I'll show off the inside in a later post; it might not look like much but it's the most complex 3d thing I've ever designed and it was a lot of fun-pain. I hope you like it!

Now the big question is, what color should I print the final make? :wink:


That's amazing!

I kind of think a black print works well: automatically matches (part of) the Playdate, as well as the lens.

Purple would be cool too though! Or anything but a slightly-wrong yellow.

1 Like

Agreed! I think I'll simply go with jet black instead of this glittery "galaxy black".


By the way, as I discovered making this "photo roll" project (free to adapt), scaling dithered images to 1/3 does a pretty decent job of preserving a wide variety of dithered tones. Works great for ordered dithers especially, but more random scatterings don't come out half bad either.

(And I like your dawn-of-cinema cranked video idea!)

1 Like

Mark 3 is now fully designed, assembled and operational yay :slight_smile:

pd cam selfie mode small

So I got back to the software side, added mirror mode for more comfortable selfies:

Next will be the finishing touches: a start screen, a camera roll. And I think there's a nasty memory leak somewhere because the PD always ends up crashing if left streaming from the camera for a couple of minutes straignt. Problem is, it's very hard to debug. Maybe I'll just put a timeout on the viewfinder and call it fixed.

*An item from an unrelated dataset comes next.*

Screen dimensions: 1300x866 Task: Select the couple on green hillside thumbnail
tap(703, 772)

I'll make a little video to demo the whole thing end to end in the coming days. And then I'll document the build process, tidy up the code, and put everything on github. I might try another revision of the case/hardware before I do as I'd like to make it a bit more generic (right now it's designed to fit exactly the battery pack and power circuit I used).

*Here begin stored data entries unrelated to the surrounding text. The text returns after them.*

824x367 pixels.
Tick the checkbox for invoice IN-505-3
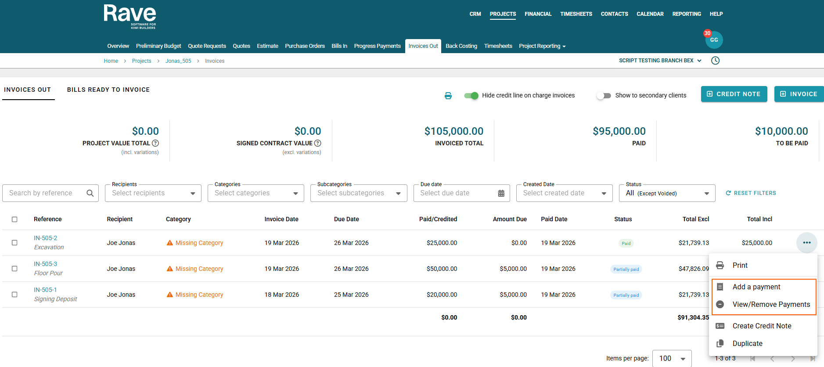point(14,269)
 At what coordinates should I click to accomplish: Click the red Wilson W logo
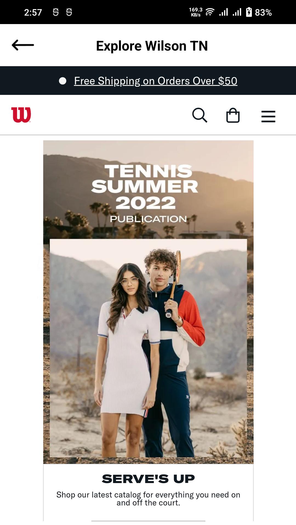(x=21, y=115)
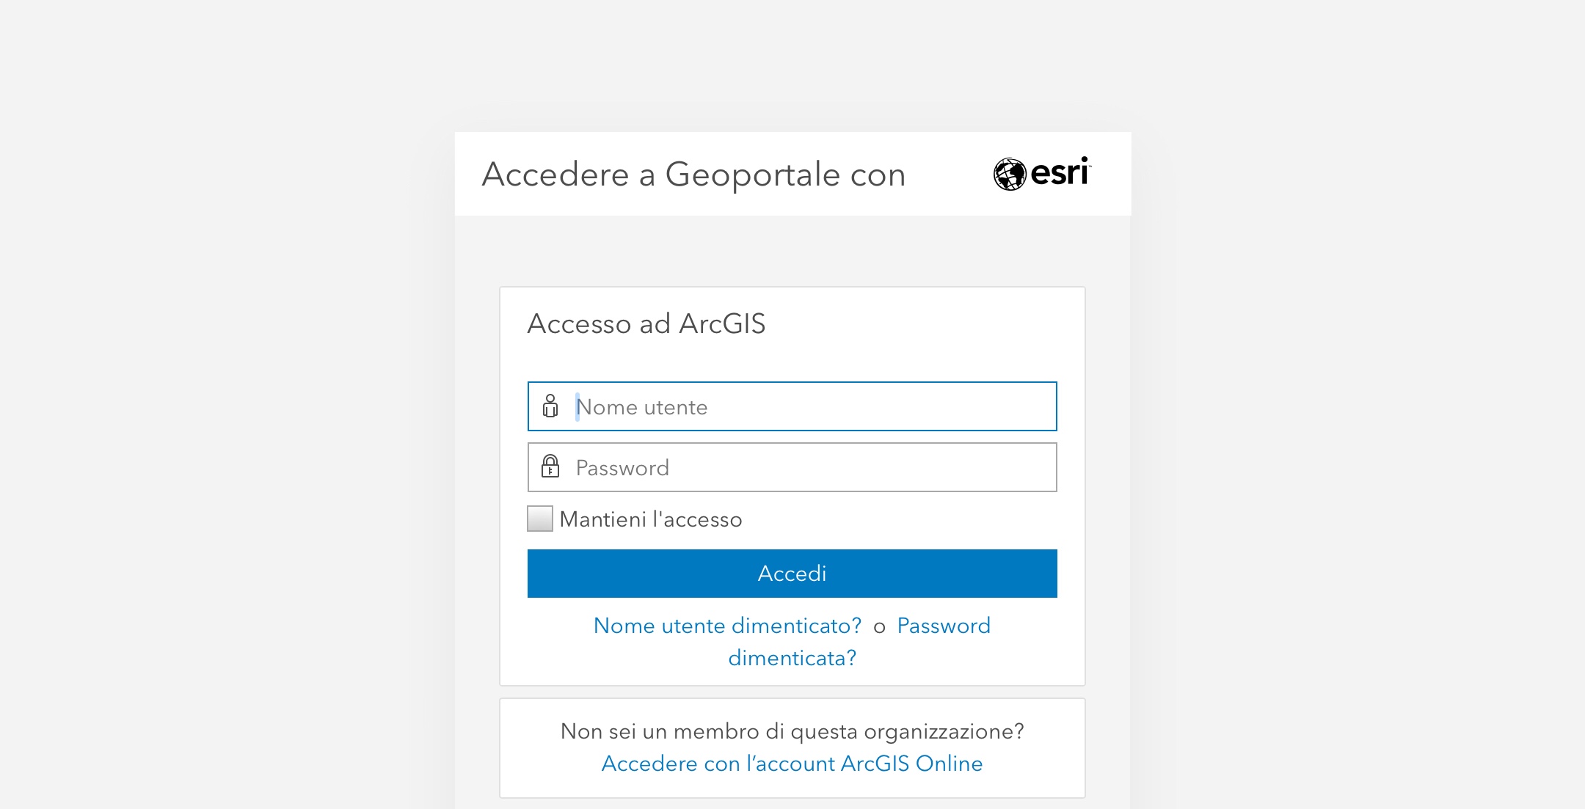The image size is (1585, 809).
Task: Click the user icon in username field
Action: pos(550,406)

Oh and here's the one more thing I teased in the previous post: the reason why the PCB is purple (and oversized) is because we can see it through holes in the case that act as pockets to store the console and protect its screen during transport :slight_smile:

pd cam cover mode small



This is excellent. Forget the camera, it looks fun just to change the configurations around like a transformer!


Here's a little video I made :slight_smile:


I actually did find and test your viewer earlier and this is how I knew the images didn't scale too well with error diffusion based dithering :


However I returned to it tonight and I've found a simple fix :slight_smile:
Applying a small blur before scaling down makes a huge difference !

img:blurredImage(1, 1, gfx.image.kDitherTypeScreen, true)


I'll be factoring your code inside of the camera app next ! I guess instead of saving the pictures only as gif for easy export, I'll need to save 2 copies, one gif for export and one pdi that I can read back to render this viewer. No biggie.